• _SUPPLIED TEXT_

Duff stressed that both the players and staff need to take collective ownership of the defeat, with the head coach believing that his squad aren’t holding themselves accountable enough at present.

It is another area that the Terriers’ boss is looking to address, with Duff setting out to try and change the mentality of the football club following their relegation from the Championship last term.

“I’ve said this to them, it can’t always be the people in blue (the coaching staff’s responsibility),” said Duff. “It’s something we’re trying to change at the football club, where it’s not just you, don’t [just] look after yourself, dig your mate out.

“It’s easy for me to say ‘well, we prepared it right and you lot were rubbish’, we win and lose together. Were the players good enough? No. The staff, did we impact the game well enough? Probably not, so we have to hold ourselves accountable as well.

“Ultimately the players are the only ones on the pitch that can do anything about it, but I don’t want it to become an us and them thing.

“Do they hold themselves to account enough? At the minute, probably no, but that’s one of the things you’re trying to adjust and fix at the football club.

“Ten of that starting 11 were all playing in the Championship most weeks last year. That’s where they need to hold themselves accountable, and they go ‘hold on a second, I don’t think I should be in League One’, well you were in the Championship last year and you’ve just been beaten by a non-league team, so that’s a personal pride as much as anything else.”

• _TASKS TO COMPLETE_
1. Decide whether each statement agrees with the football passage, answering yes or no and quoting the deciding words of the passage: (a) The club was relegated from League One last term. (b) Duff admits the staff probably did not impact the game well enough. (c) Nine of the starting eleven were playing in the Championship most weeks last year.
2. Retype the entries from the line containing "Task: Open the Grok explain-post icon" down to the end of the entries, leaving out the pictures.

• _Entries on where items appear_
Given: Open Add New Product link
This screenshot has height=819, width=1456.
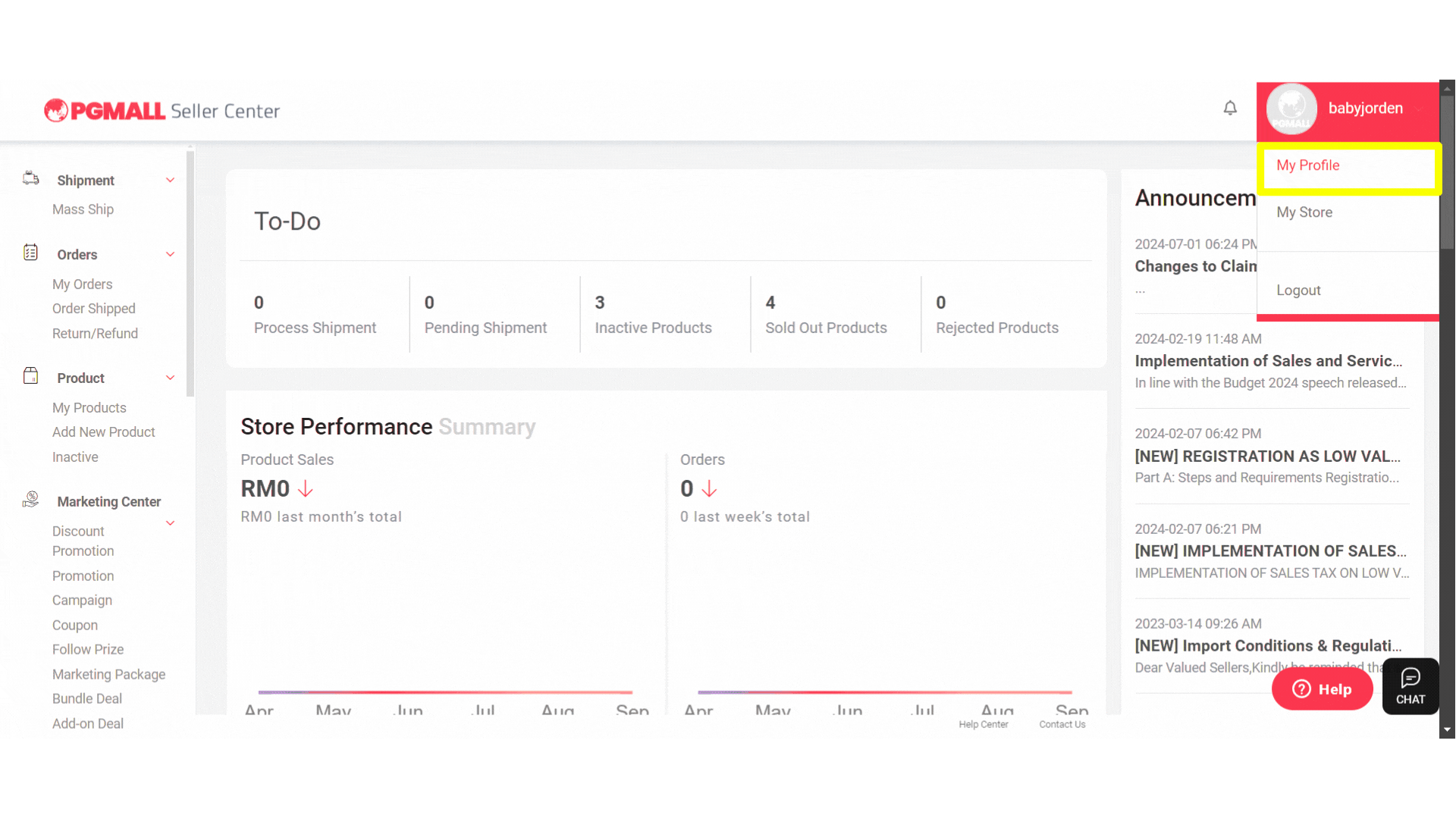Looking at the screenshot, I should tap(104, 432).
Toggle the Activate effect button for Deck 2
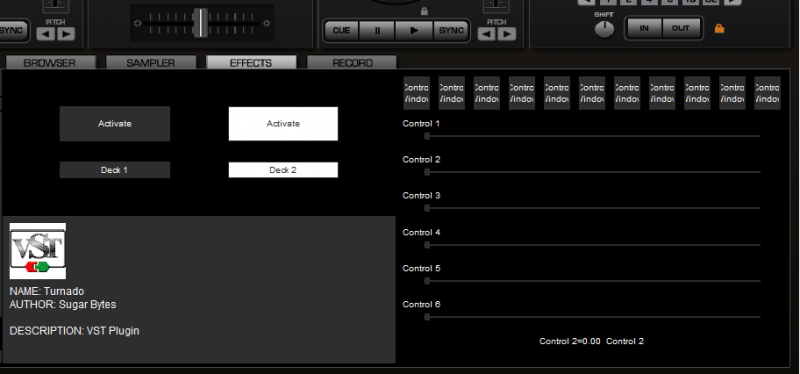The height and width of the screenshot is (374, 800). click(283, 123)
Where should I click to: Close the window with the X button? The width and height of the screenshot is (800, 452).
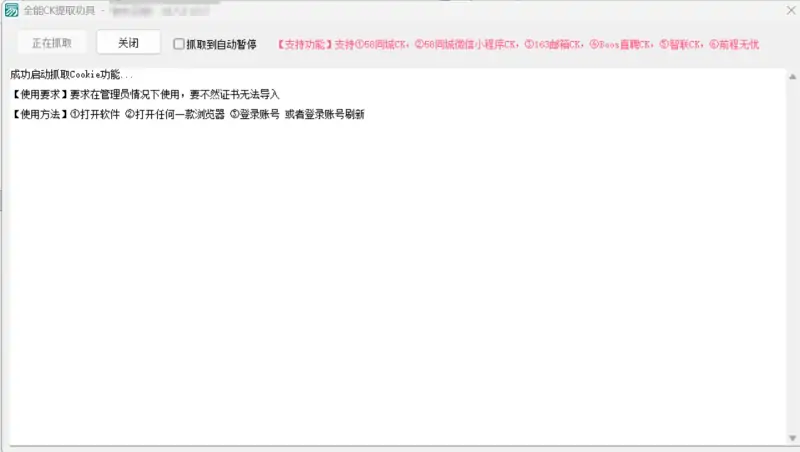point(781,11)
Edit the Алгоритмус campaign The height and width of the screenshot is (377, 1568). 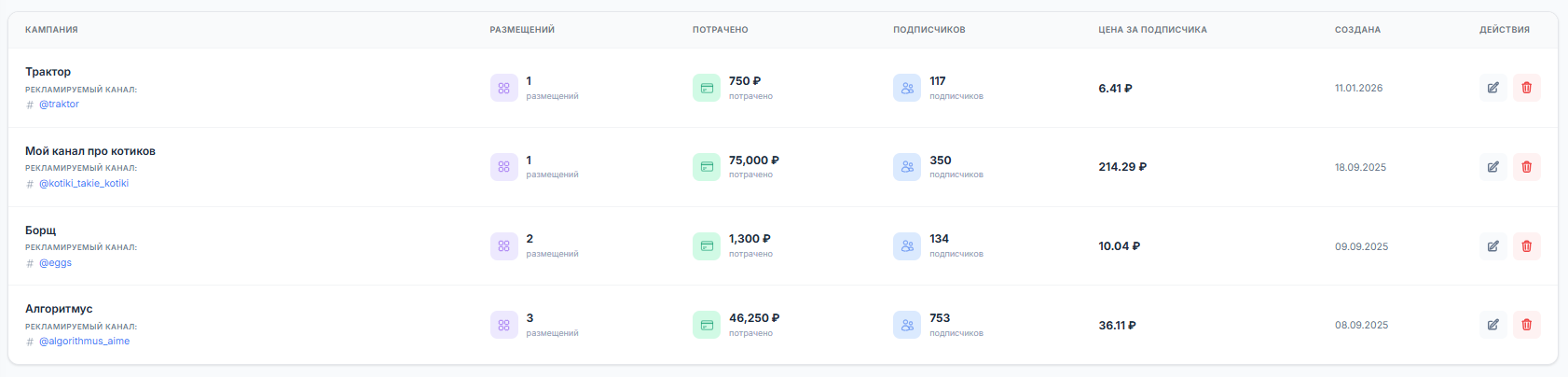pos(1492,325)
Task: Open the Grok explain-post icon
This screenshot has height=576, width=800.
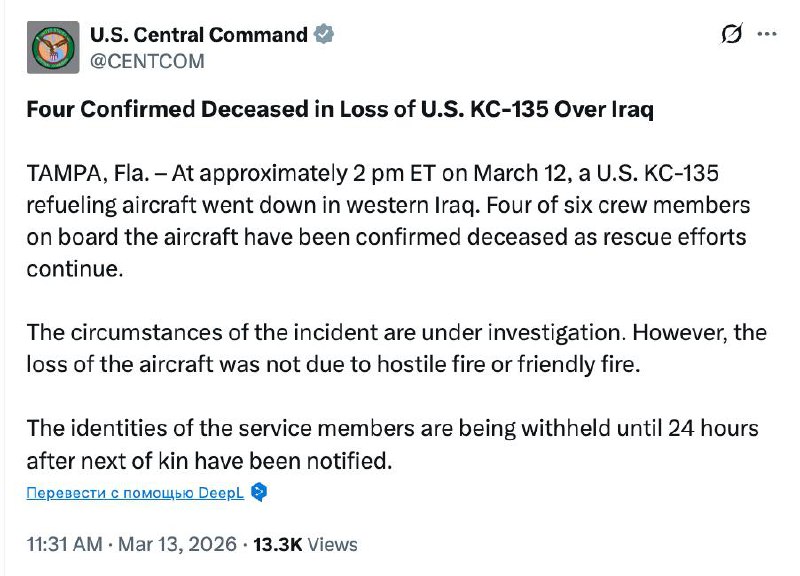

• _TASK-BY-TASK ANSWERS_
1.
(a) No: "following their relegation from the Championship last term"
(b) Yes: "The staff, did we impact the game well enough? Probably not"
(c) No: "Ten of that starting 11 were all playing in the Championship most weeks last year."

2.
Task: Open the Grok explain-post icon
This screenshot has height=576, width=800.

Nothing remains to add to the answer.